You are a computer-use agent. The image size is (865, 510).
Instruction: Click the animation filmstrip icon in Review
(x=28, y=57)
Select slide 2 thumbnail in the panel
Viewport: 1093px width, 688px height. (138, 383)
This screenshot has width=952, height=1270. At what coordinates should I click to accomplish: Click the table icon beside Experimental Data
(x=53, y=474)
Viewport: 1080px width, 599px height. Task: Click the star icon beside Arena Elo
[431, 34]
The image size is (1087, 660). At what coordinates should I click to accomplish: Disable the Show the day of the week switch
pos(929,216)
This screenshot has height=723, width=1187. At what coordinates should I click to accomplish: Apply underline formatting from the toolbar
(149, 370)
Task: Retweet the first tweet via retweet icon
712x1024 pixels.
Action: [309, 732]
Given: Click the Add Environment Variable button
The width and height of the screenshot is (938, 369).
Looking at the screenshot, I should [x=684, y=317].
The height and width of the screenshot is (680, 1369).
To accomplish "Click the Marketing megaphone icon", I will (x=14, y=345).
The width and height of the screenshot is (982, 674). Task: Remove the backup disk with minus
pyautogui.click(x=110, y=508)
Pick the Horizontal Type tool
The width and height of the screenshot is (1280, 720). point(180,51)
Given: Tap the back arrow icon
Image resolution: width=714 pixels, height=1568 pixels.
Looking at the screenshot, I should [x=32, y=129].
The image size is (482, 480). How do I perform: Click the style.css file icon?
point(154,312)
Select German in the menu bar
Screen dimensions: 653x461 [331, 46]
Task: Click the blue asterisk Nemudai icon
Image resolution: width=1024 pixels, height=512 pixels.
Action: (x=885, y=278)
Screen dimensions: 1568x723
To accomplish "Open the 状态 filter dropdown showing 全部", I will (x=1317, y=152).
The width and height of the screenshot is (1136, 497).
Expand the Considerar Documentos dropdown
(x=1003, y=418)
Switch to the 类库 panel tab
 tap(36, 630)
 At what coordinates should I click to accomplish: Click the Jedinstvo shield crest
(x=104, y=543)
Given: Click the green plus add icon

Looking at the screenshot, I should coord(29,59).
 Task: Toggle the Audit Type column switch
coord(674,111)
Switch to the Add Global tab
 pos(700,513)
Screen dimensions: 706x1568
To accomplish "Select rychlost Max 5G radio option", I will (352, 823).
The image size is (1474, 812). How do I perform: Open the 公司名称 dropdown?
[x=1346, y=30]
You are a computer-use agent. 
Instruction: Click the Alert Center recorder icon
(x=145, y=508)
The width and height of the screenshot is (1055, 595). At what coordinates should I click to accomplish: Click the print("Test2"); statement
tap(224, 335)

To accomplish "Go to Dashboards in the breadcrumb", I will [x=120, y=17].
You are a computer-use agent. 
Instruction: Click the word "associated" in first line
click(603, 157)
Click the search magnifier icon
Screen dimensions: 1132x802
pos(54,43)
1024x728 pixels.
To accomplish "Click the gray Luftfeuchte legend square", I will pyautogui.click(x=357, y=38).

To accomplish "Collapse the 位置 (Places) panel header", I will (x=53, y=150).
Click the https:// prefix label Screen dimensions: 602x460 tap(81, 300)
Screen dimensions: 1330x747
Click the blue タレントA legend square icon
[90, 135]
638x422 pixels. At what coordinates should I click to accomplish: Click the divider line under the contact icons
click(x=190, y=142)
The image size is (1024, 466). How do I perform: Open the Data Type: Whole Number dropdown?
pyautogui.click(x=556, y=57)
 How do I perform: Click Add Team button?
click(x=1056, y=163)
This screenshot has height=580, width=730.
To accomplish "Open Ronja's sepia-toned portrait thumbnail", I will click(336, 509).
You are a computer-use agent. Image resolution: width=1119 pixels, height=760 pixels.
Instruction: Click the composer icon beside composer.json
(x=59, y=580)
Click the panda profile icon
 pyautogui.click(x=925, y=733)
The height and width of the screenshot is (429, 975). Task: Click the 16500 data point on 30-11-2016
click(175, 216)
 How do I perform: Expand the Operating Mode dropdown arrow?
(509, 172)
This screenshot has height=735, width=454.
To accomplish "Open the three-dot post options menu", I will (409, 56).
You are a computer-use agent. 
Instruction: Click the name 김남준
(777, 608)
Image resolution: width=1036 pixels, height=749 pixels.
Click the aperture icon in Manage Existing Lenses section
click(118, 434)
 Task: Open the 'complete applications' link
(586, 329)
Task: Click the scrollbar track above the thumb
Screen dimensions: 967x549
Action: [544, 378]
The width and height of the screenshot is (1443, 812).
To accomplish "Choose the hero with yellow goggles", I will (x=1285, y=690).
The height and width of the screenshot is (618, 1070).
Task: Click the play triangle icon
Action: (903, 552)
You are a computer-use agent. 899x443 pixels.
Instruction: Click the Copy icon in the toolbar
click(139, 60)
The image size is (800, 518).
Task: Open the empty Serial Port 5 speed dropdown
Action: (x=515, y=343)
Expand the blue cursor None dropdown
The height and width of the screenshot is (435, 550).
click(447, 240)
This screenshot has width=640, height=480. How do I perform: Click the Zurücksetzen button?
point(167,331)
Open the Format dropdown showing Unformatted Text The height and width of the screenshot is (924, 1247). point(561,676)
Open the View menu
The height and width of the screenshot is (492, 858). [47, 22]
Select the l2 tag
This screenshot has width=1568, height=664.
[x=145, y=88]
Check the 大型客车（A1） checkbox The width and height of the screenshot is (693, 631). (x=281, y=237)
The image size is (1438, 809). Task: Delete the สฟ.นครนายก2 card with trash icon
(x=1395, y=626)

Exercise details
Return word for word the lines above from the line with "Click the aperture" to the line with "The width and height of the screenshot is (1443, 812).", including both and leaving out all others.

Task response
Click the aperture icon in Manage Existing Lenses section
click(118, 434)
 Task: Open the 'complete applications' link
(586, 329)
Task: Click the scrollbar track above the thumb
Screen dimensions: 967x549
Action: [544, 378]
The width and height of the screenshot is (1443, 812).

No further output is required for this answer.